#### [Problem]
A verbatim reproduction of every entry is the expected answer.

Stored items

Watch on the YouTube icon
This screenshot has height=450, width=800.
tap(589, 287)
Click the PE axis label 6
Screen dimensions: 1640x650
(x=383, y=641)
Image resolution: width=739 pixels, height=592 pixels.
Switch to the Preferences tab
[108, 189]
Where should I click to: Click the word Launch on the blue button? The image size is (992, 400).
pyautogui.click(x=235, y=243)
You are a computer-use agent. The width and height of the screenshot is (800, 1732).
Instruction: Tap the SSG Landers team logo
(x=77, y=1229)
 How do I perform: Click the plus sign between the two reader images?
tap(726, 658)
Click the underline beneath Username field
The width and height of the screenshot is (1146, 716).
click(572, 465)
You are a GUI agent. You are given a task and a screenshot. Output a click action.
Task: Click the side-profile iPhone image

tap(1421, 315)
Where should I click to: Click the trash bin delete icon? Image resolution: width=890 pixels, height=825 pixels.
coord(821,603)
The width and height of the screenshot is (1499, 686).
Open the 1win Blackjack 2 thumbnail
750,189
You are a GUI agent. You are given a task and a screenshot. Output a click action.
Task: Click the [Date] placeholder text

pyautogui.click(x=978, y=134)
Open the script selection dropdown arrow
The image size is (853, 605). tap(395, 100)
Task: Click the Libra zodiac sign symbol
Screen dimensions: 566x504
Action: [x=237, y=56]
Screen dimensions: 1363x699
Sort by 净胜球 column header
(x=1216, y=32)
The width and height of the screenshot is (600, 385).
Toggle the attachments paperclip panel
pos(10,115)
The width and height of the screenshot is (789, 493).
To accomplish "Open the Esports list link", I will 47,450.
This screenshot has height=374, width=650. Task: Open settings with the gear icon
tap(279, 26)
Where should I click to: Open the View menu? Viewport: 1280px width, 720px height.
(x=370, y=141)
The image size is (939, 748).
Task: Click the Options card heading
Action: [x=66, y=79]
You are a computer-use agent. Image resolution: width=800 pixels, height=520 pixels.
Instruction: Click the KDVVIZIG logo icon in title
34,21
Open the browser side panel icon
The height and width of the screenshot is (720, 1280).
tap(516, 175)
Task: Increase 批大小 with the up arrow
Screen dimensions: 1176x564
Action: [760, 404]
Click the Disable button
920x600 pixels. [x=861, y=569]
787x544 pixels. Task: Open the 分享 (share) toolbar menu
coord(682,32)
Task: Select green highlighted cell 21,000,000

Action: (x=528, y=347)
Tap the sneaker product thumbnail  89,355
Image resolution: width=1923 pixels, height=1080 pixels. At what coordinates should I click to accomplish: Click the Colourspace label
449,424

#### [Reply to the task]
Watch on the YouTube icon
This screenshot has height=450, width=800.
tap(589, 287)
Click the PE axis label 6
Screen dimensions: 1640x650
(x=383, y=641)
Image resolution: width=739 pixels, height=592 pixels.
Switch to the Preferences tab
[108, 189]
Where should I click to: Click the word Launch on the blue button? The image size is (992, 400).
pyautogui.click(x=235, y=243)
You are a computer-use agent. The width and height of the screenshot is (800, 1732).
Instruction: Tap the SSG Landers team logo
(x=77, y=1229)
 How do I perform: Click the plus sign between the two reader images?
tap(726, 658)
Click the underline beneath Username field
The width and height of the screenshot is (1146, 716).
click(572, 465)
You are a GUI agent. You are given a task and a screenshot. Output a click action.
Task: Click the side-profile iPhone image

tap(1421, 315)
Where should I click to: Click the trash bin delete icon? Image resolution: width=890 pixels, height=825 pixels.
coord(821,603)
The width and height of the screenshot is (1499, 686).
Open the 1win Blackjack 2 thumbnail
750,189
You are a GUI agent. You are given a task and a screenshot. Output a click action.
Task: Click the [Date] placeholder text

pyautogui.click(x=978, y=134)
Open the script selection dropdown arrow
The image size is (853, 605). tap(395, 100)
Task: Click the Libra zodiac sign symbol
Screen dimensions: 566x504
Action: [x=237, y=56]
Screen dimensions: 1363x699
Sort by 净胜球 column header
(x=1216, y=32)
The width and height of the screenshot is (600, 385).
Toggle the attachments paperclip panel
pos(10,115)
The width and height of the screenshot is (789, 493).
To accomplish "Open the Esports list link", I will 47,450.
This screenshot has height=374, width=650. Task: Open settings with the gear icon
tap(279, 26)
Where should I click to: Open the View menu? Viewport: 1280px width, 720px height.
(x=370, y=141)
The image size is (939, 748).
Task: Click the Options card heading
Action: [x=66, y=79]
You are a computer-use agent. Image resolution: width=800 pixels, height=520 pixels.
Instruction: Click the KDVVIZIG logo icon in title
34,21
Open the browser side panel icon
The height and width of the screenshot is (720, 1280).
tap(516, 175)
Task: Increase 批大小 with the up arrow
Screen dimensions: 1176x564
Action: [760, 404]
Click the Disable button
920x600 pixels. [x=861, y=569]
787x544 pixels. Task: Open the 分享 (share) toolbar menu
coord(682,32)
Task: Select green highlighted cell 21,000,000

Action: (x=528, y=347)
Tap the sneaker product thumbnail  89,355
Image resolution: width=1923 pixels, height=1080 pixels. At what coordinates should I click to accomplish: Click the Colourspace label
449,424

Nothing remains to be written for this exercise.